Mais ne nous y trompons pas : l'Allemagne est d’abord forte de la faiblesse des autres. En outre, il y aussi en Europe une "faim d'Allemagne" de la part de certains pays attirés par l'image de réussite que renvoie l'Allemagne, et qui attendent d'elle une diplomatie à la hauteur de ses performances économiques. Depuis le temps qu’on demande à l’Allemagne d’avoir une diplomatie à la hauteur de son poids économique, il est difficile de se plaindre quand Berlin donne suite.

Cette position peut-elle être durable ? L'Allemagne en Angela Merkel doivent-elles leur leadership à autre chose qu'une conjonction de facteurs favorables ?

Cette réussite allemande n'est pas le résultat d’un "plan" – pour ne pas dire un "complot" – parfaitement préparé à l'avance. Il est le résultat d'un croisement de circonstances habilement optimisées. L'Allemagne a d'ailleurs un complexe vis-à-vis de la puissance sur le plan international, issu des années 1930. Entre l'après-guerre et les années 1990, on a répété aux jeunes Allemands qu'ils étaient responsables du conflit, et ils ont intégré que la puissance devrait se faire plus sur les questions économiques que dans le domaine militaire. Les conditions d’engagement de l’armée allemande en dehors des frontières nationales sont bien plus contraignantes – notamment sur le plan parlementaire – qu’en France. Le "miracle allemand" s'est donc longtemps construit sur une économie performante en contrepartie d'une faible affirmation sur le plan géopolitique.

Quelles peuvent être les conséquences d'une Allemagne leader qui ne s'est jamais vraiment distinguée par la recherche d'une telle position ? Comment va-t-elle faire avec ce nouveau statut ?

C'est souvent au moment où vous êtes en phase ascendante que vous êtes le plus exposé, et jamais très loin de la descente… Dès lors que l'Allemagne s'expose, elle prend des risques. Et des facteurs internes ou externes au pays font peser une pression sur l’acceptabilité  et la durabilité réelles de son leadership. La démographie est sans doute le point le plus important. La population allemande baisse, a priori la France devrait dépasser l'Allemagne aux alentours de 2040-2050. Or une population vieillissante et déclinante est moins portée sur la puissance militaire et diplomatique. Comme les spécialistes et les dirigeants allemands en sont parfaitement informés, ils savent qu'ils ont devant eux 10 ou 15 ans avant que les problèmes allemands démographiques deviennent irréversibles. C'est peu pour changer la donne, mais cela peut-être assez dans une approche volontariste pour tenter de prolonger la domination le plus longtemps possible, comme les Etats-Unis présentement.

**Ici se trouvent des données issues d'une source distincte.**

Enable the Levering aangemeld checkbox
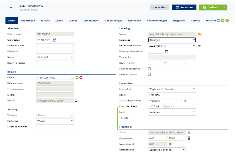 150,69
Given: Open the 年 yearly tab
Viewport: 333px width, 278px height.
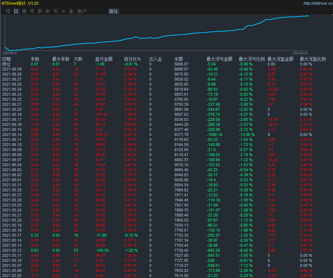Looking at the screenshot, I should (x=47, y=11).
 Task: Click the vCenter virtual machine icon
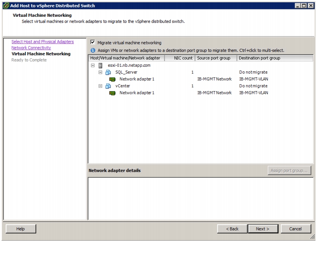click(108, 86)
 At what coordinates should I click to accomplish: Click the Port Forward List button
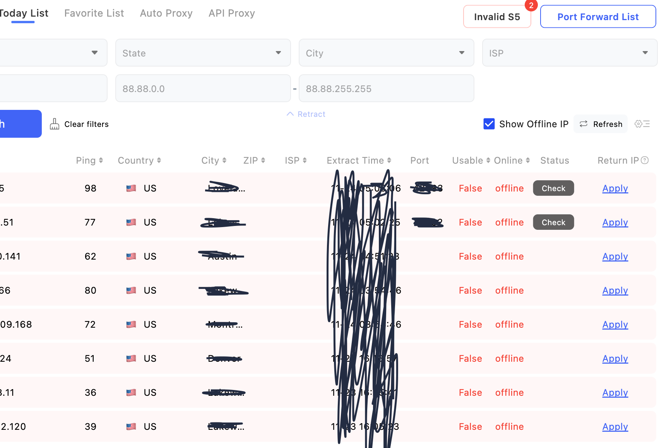pyautogui.click(x=598, y=17)
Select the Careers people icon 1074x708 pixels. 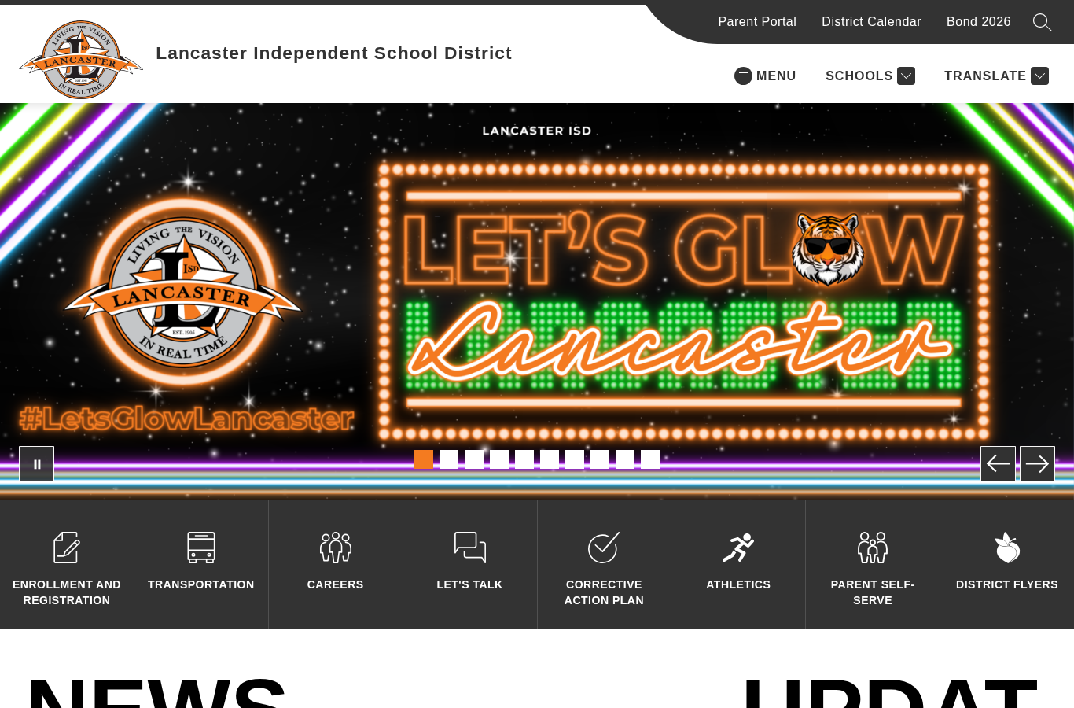coord(336,548)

Qui sont les principaux perdants de cette situation ? L'Union européenne peut-elle souffrir de la nouvelle posture allemande ? Et la France, va-t-elle se retrouver encore plus marginalisée dans le "couple franco-allemand" ?

Pas forcément, on peut même tout à fait envisager que tout le monde soit plus ou moins gagnant dans cette situation. L'Union européenne se cherche depuis longtemps un leadership qu'elle pourrait avoir trouvé dans une configuration où l'Allemagne jouerait un rôle important. Bien sûr le tropisme allemand est plus tourné vers l'Europe de l'Est alors que la France, elle, est traditionnellement orientée vers la Méditerranée, ce qui changerait la donne. Mais nous pourrions justement profiter de l'expertise allemande sur la question de l'Europe de l'Est où nous sommes bien moins performants. En dépit de leurs insuffisances, les accords de Minsk 2 démontrent que Paris et Berlin sont capables de travailler ensemble, reste à trouver une bonne volonté en face…  Après, il faudra bien sûr être capable de ne pas remettre systématiquement sur le tapis la question historique d'une "Allemagne dominant le monde"… Une fois encore, "nous sommes nos meilleurs ennemis".